I think I would have to have a terrible come back even though I know it would only make the problem worse. My response to 'what will you do when...?' would probably be [with great shock], "You mean they are actually going to do that? You're sure they are going to learn to walk? Man, I am going to have to figure something out here pretty quick!"

But that is why you are a tolerant person and I am a huge crab.


hi there,
i dont know how i linked up to your blog, but i just wanted to say HELLO and i think you are an awesome mom!!! i love that you make the laminated books for your kids... [i wonder if i have kids in the future i can put a "big laminator" and "craft supplies" on the baby registry? ;)

keep doing such a great job. your kids are beautiful and look like happy kids!

in admiration,


Don't people make the weirdest comments? I've been told a million times that I'm "brave" for marrying and having a child with my husband, who has a severe congenital heart defect, because "he could die anytime." Well, yes, he could.

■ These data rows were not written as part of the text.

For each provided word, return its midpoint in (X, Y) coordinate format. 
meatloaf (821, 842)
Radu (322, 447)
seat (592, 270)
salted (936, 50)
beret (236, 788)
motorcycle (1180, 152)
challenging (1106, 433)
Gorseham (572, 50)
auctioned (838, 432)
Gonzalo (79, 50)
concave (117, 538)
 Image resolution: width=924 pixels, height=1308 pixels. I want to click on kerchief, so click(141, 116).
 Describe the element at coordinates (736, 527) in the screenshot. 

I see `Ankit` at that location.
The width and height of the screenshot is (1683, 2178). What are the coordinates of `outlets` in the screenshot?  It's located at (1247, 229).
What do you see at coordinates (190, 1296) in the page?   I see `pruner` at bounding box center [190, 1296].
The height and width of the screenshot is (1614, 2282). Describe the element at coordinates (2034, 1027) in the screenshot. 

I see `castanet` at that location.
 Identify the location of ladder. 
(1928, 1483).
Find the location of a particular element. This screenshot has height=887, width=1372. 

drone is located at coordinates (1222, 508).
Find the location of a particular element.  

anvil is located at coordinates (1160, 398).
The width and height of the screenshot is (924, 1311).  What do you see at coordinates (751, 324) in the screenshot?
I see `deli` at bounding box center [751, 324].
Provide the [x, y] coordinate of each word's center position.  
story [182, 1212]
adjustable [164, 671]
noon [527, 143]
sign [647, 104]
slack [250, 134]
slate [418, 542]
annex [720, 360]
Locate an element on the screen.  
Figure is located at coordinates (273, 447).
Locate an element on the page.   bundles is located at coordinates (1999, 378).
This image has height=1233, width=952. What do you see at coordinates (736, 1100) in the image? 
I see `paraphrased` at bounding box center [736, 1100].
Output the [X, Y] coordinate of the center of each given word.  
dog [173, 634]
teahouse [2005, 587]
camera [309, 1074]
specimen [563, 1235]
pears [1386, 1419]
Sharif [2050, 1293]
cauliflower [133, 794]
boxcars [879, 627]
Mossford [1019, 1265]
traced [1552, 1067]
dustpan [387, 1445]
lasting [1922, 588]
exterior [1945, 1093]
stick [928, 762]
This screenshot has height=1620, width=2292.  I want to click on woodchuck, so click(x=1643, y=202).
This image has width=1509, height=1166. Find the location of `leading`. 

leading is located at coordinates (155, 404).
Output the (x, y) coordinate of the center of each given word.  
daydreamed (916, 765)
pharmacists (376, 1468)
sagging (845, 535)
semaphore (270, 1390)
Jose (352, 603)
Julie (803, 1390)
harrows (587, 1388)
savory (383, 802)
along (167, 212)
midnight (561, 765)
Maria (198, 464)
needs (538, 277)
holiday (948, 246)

But I would still have the 12 good years I've spent with him, and our daughter would still have all the things he's given her -- the ability to draw, the love of music, the joy of playing pretend. There's nothing selfish about that. Plus, if he'd just been sitting around waiting to die for the last 36 years (his parents were told when he was born that he wouldn't live to his teens -- guess that diagnosis was wrong), he would have had an extremely boring life!

And I can imagine what a humongous hassle it is to go anyplace with a wheelchair. My husband uses a wheelchair or a scooter sometimes at places that require lots of walking, and maneuvering/getting through crowds/etc. is always a pain, plus people look at us like they're thinking "What's wrong with him?" We get the same look when we park in disabled spaces and he gets out of the car and walks away. I wish I could find a bumper sticker that says "Not all disabilities are visible."

Um, anyway, sorry for the long drive-by comment. I've visited your blog a few times in the past, and I think your boys are beautiful and obviously very happy. So much for the dirty-clothes-glazed-look theory. :-)


Lisa, you are one kickass woman. I admire you so much... most of all for dealing with all the ijuts in the world. Egads, reading your blog I realise how many of them are out there. Sorry I haven't been by in awhile. Your boys have grown so BIG! and I totally get your "first=last" thing. I kind of feel like that myself. I don't know if I'll ever have more than one kid. cheers!

Lucía Moreno Velo

I just discovered you blog and loved it.

I am an able, lesbian mother of a child with a light motor handicap and I can relate to your relief about the deaf clerk and people staring. We're here!! We're not going away!! Loved that and feel the same.

Also I wanted to say that I live in Spain (Europe). We have Social Security here and I appreciate it more after reading your blog.